▸ **PROVIDED RECORDS**
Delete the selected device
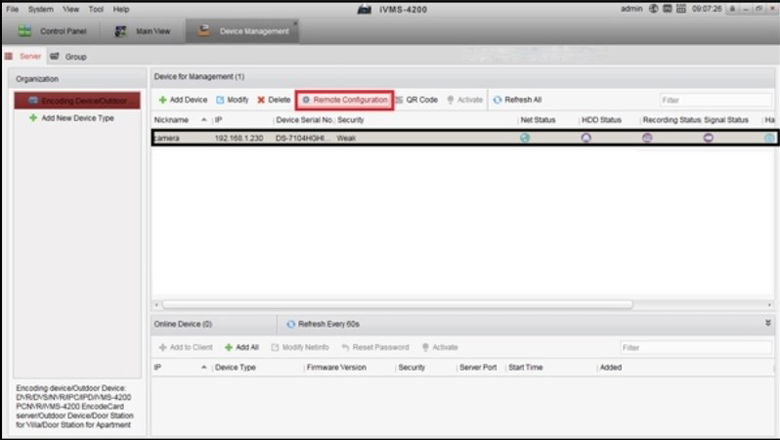Image resolution: width=780 pixels, height=440 pixels. [x=273, y=100]
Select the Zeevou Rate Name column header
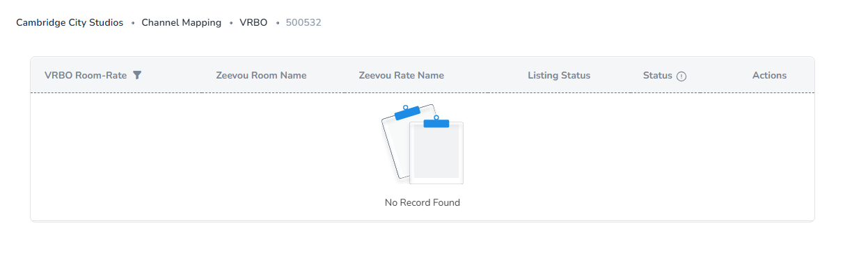 pos(401,75)
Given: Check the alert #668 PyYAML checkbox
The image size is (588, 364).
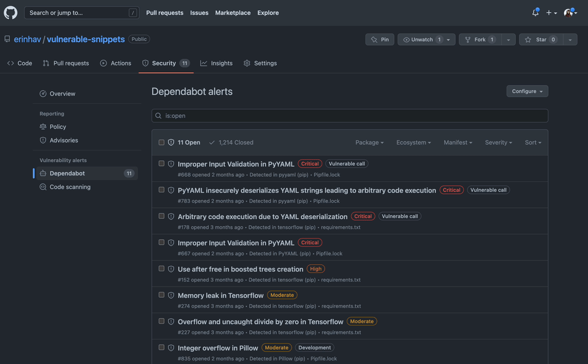Looking at the screenshot, I should click(x=162, y=163).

▸ **WHAT THE TASK ASKS**
Each entry above should be reproduced exactly, with the pictures removed.

▸ **REPLY**
Delete the selected device
Image resolution: width=780 pixels, height=440 pixels. [x=273, y=100]
Select the Zeevou Rate Name column header
 pos(401,75)
Given: Check the alert #668 PyYAML checkbox
The image size is (588, 364).
Looking at the screenshot, I should click(x=162, y=163).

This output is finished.